PROBLEM REQUIREMENTS: Find the line in the data below that contains "風呂桶 (616, 390)". Return that line and all the lines after it, unchanged.

Stored items
--

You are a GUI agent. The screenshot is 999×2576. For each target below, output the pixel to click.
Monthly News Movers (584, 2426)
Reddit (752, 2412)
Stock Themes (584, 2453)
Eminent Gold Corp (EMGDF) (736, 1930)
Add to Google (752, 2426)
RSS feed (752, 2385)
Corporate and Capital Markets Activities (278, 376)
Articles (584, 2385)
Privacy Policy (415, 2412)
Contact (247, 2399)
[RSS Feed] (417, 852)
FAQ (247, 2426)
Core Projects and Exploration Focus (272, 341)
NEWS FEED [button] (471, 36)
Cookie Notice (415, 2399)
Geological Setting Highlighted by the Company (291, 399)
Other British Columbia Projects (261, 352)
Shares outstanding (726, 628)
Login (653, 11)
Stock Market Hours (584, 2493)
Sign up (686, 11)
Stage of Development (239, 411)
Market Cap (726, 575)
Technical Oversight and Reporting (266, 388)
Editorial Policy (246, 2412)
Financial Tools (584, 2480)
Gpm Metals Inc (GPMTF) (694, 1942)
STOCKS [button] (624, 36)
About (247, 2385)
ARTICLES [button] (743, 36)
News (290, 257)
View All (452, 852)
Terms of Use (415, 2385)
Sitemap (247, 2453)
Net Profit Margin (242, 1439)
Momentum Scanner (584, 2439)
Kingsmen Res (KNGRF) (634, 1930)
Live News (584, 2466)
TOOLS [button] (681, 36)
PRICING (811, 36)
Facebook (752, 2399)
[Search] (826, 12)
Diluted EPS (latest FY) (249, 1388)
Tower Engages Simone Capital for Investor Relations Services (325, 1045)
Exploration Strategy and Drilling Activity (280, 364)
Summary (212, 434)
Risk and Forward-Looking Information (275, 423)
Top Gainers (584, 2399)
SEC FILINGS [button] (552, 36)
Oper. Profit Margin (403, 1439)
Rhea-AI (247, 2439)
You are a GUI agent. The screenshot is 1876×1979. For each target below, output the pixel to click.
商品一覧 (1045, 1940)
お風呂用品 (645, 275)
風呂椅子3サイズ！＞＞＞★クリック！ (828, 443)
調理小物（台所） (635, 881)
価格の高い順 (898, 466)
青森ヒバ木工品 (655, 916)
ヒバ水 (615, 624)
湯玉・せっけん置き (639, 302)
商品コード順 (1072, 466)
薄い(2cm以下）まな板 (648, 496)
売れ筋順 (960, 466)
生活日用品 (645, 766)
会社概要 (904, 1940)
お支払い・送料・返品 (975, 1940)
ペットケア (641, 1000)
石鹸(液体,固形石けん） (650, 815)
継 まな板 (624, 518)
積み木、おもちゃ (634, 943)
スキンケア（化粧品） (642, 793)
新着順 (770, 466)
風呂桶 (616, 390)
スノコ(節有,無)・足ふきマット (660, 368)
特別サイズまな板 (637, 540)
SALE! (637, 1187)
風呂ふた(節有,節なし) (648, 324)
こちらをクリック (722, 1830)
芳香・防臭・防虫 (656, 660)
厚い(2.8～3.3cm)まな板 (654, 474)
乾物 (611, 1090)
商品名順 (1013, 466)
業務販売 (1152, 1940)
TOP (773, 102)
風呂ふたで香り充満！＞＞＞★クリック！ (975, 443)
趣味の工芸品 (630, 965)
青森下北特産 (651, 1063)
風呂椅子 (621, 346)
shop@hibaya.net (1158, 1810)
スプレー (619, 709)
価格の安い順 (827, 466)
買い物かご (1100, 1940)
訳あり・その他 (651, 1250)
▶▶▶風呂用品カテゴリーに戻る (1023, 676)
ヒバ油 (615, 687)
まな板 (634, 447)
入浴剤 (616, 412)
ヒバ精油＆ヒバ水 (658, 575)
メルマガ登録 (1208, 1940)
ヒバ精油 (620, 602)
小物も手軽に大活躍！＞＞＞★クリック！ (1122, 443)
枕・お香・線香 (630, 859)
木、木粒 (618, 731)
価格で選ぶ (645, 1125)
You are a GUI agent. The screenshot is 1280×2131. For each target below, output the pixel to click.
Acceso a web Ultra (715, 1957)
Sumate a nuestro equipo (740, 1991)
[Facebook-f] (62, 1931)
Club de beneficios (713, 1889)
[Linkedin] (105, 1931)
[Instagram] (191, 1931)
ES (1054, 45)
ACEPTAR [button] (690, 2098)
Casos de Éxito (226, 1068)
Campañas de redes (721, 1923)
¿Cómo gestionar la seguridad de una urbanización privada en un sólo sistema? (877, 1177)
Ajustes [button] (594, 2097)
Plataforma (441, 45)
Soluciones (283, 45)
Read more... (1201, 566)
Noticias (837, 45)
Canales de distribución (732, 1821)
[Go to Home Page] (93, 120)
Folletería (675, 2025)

--

ANSWER SPACE:
風呂桶 (616, 390)
スノコ(節有,無)・足ふきマット (660, 368)
特別サイズまな板 (637, 540)
SALE! (637, 1187)
風呂ふた(節有,節なし) (648, 324)
こちらをクリック (722, 1830)
芳香・防臭・防虫 (656, 660)
厚い(2.8～3.3cm)まな板 (654, 474)
乾物 (611, 1090)
商品名順 (1013, 466)
業務販売 (1152, 1940)
TOP (773, 102)
風呂ふたで香り充満！＞＞＞★クリック！ (975, 443)
趣味の工芸品 (630, 965)
青森下北特産 (651, 1063)
風呂椅子 (621, 346)
shop@hibaya.net (1158, 1810)
スプレー (619, 709)
価格の安い順 (827, 466)
買い物かご (1100, 1940)
訳あり・その他 (651, 1250)
▶▶▶風呂用品カテゴリーに戻る (1023, 676)
ヒバ油 (615, 687)
まな板 (634, 447)
入浴剤 (616, 412)
ヒバ精油＆ヒバ水 (658, 575)
メルマガ登録 (1208, 1940)
ヒバ精油 (620, 602)
小物も手軽に大活躍！＞＞＞★クリック！ (1122, 443)
枕・お香・線香 (630, 859)
木、木粒 (618, 731)
価格で選ぶ (645, 1125)
You are a GUI agent. The screenshot is 1280×2131. For each target below, output the pixel to click.
Acceso a web Ultra (715, 1957)
Sumate a nuestro equipo (740, 1991)
[Facebook-f] (62, 1931)
Club de beneficios (713, 1889)
[Linkedin] (105, 1931)
[Instagram] (191, 1931)
ES (1054, 45)
ACEPTAR [button] (690, 2098)
Casos de Éxito (226, 1068)
Campañas de redes (721, 1923)
¿Cómo gestionar la seguridad de una urbanización privada en un sólo sistema? (877, 1177)
Ajustes [button] (594, 2097)
Plataforma (441, 45)
Soluciones (283, 45)
Read more... (1201, 566)
Noticias (837, 45)
Canales de distribución (732, 1821)
[Go to Home Page] (93, 120)
Folletería (675, 2025)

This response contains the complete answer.